Request:
In the passage on Yash Chopra, rewrite the part that opens with the words containing "Yash Chopra (1932–2012)" and closes with "the Filmfare Awards.", swapping "Bollywood" for "Hindi cinema".

Yash Chopra (1932–2012) was an Indian film director and producer known for his works in Bollywood. Acknowledged as one of the greatest filmmakers from the country, he was credited by the media for "changing the face of romance to become a brand" in the industry. He made his directorial debut with the family drama Dhool Ka Phool, which was produced by his elder brother Baldev Raj. The film, released in 1959, became a commercial success worldwide and gave him critical acclaim. Chopra's next film, Dharmputra (1961), failed to perform well at the box office but won the National Film Award for Best Feature Film in Hindi. In 1965, he directed the drama Waqt about a family who are separated due to a natural disaster. A commercial success, it was one of the earliest Indian films to star an ensemble cast and won a first Best Director trophy for him at the Filmfare Awards.

Information given:
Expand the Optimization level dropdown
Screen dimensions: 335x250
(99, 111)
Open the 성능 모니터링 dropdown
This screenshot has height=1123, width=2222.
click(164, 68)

The response:
Yash Chopra (1932–2012) was an Indian film director and producer known for his works in Hindi cinema. Acknowledged as one of the greatest filmmakers from the country, he was credited by the media for "changing the face of romance to become a brand" in the industry. He made his directorial debut with the family drama Dhool Ka Phool, which was produced by his elder brother Baldev Raj. The film, released in 1959, became a commercial success worldwide and gave him critical acclaim. Chopra's next film, Dharmputra (1961), failed to perform well at the box office but won the National Film Award for Best Feature Film in Hindi. In 1965, he directed the drama Waqt about a family who are separated due to a natural disaster. A commercial success, it was one of the earliest Indian films to star an ensemble cast and won a first Best Director trophy for him at the Filmfare Awards.